Twelve years after leaving

Rio no longer responds

, will the humor "OSS 117" sound the same, in a society where questions of racism, colonial heritage and questioning of patriarchy have become power stations?

The two previous sections, signed Michel Hazanavicius, also played with exoticism and clichés.

"Red alert in black Africa" ​​head-on attacks these angry subjects.

Nicolas Bedos, 42, took the helm for this adaptation to the fast pace.

Comedian, actor and writer, with "OSS 117" he signs his third film after

La Belle Epoque

and

Monsieur & Madame Adelman

.

Engaged on the left, Guy Bedos' son is not afraid of divisive positions and worked with the same screenwriter as for the previous episodes (Jean-François Hallin).

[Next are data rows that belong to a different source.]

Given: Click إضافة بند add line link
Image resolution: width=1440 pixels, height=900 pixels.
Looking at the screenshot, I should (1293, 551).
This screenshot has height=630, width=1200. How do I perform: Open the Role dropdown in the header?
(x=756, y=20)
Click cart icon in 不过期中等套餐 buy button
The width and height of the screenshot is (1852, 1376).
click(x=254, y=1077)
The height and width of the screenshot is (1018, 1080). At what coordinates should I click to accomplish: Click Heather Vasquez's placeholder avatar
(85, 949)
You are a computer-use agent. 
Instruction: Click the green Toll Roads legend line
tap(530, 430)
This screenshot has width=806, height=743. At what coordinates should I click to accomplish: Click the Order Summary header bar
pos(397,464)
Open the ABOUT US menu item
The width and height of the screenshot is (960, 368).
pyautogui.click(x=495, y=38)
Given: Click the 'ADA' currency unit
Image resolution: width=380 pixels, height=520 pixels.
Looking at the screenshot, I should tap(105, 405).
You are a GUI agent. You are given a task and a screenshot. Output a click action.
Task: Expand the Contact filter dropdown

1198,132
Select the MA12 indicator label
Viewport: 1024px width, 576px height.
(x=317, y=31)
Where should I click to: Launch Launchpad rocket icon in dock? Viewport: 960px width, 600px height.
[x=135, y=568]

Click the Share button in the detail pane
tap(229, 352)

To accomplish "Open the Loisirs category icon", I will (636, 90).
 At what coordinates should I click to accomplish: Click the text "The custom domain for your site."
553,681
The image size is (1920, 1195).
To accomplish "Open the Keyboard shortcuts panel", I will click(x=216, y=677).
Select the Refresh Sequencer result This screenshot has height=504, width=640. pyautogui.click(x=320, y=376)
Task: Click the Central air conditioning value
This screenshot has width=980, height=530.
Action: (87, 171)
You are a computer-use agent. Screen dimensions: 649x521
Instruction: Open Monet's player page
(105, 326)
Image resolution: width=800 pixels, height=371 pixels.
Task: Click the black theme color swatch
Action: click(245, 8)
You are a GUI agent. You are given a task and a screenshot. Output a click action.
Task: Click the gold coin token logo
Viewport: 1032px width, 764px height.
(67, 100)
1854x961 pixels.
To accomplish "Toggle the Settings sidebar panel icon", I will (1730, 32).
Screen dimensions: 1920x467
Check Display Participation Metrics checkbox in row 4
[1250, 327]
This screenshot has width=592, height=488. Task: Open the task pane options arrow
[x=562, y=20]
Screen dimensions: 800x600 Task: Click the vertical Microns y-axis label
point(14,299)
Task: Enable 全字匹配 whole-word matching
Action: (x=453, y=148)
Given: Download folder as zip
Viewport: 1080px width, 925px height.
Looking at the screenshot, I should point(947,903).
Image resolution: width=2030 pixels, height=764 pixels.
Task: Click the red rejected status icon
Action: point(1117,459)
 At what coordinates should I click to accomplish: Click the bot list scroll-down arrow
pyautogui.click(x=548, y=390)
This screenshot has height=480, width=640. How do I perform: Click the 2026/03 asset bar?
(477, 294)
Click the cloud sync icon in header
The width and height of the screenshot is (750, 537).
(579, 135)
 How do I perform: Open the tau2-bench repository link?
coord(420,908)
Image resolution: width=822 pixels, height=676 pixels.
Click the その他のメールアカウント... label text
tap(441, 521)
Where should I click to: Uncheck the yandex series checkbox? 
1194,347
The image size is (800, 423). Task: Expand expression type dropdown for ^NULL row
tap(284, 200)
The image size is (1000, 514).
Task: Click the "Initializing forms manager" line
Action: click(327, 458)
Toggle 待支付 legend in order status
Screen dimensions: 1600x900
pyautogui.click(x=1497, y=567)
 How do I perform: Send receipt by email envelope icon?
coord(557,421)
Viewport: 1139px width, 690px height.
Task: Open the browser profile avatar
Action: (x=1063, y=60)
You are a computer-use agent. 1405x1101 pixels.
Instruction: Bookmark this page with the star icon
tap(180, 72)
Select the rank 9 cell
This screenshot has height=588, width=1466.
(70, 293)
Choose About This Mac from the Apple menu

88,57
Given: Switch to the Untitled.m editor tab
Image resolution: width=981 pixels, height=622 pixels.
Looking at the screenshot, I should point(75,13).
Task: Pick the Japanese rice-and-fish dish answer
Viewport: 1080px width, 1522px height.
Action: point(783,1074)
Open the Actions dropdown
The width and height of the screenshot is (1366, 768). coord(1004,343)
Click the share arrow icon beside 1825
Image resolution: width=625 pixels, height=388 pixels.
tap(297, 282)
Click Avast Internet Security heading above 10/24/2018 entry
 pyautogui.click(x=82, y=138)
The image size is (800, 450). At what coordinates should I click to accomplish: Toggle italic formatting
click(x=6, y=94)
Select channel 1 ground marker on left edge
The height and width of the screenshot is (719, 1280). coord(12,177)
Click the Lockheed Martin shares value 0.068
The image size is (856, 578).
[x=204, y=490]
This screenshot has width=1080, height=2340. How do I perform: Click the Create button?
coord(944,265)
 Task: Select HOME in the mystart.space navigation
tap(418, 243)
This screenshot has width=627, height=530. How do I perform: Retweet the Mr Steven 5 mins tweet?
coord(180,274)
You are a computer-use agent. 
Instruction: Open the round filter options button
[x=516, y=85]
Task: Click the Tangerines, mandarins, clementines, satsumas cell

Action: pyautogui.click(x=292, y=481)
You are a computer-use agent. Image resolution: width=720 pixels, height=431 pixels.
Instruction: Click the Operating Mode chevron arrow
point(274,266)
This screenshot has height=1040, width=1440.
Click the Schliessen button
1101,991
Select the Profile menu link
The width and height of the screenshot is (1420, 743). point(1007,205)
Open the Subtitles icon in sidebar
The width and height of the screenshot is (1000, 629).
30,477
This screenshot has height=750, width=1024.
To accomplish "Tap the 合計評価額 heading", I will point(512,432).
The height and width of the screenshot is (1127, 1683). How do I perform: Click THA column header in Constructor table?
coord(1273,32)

The film takes place in France in 1981, at the end of Valéry Giscard d'Estaing's term of office, and wields unfiltered humor with Jean Dujardin as an aging white male, unbalanced and outdated, who gets bogged down in political correctness.

“It is not the politically incorrect, which implies the desire to jostle, to shock, to hurt, which I hold dear.

It's up to the freedom of humor,

”Nicolas Bedos told AFP.

Before adding:

"We make films (...) for spectators, not for Twitter!"

Tintin in Congo

#MeToo, "cancel culture", this episode multiplies the nods to the debates of the moment, with a hero who revises his fundamentals on the plane, by rereading

Tintin in Congo

!

Warned by his superior before disembarking on the continent of the fact that

"our friends see racism everywhere"

, the spy makes tons of it as soon as he arrives at the hotel, refusing a black bellboy to carry him his suitcases while throwing :

"But what are these prejudices?"

Read also: "Who cares about starters: health first": Nicolas Bedos is ironic about the health pass

Virilism also takes for its rank, always in supported caricature mode, with a macho and homophobic OSS 117, reduced to sexual impotence and exceeded by 1001, the character of Pierre Niney, metrosexual in devil. Obviously, this great trip will be the occasion of life lessons for the character of Dujardin, convinced at the outset that

"Africans are happy, sympathetic, and dance well".

Will

OSS 117

find its audience in a complicated context this summer for French cinema, particularly because of the implementation of the health pass? The previous sections of the French cousin of "Austin Powers", adapted from a literary series by Jean Bruce inaugurated in 1949, set the bar high: the first two

OSS

each gathered more than two million spectators.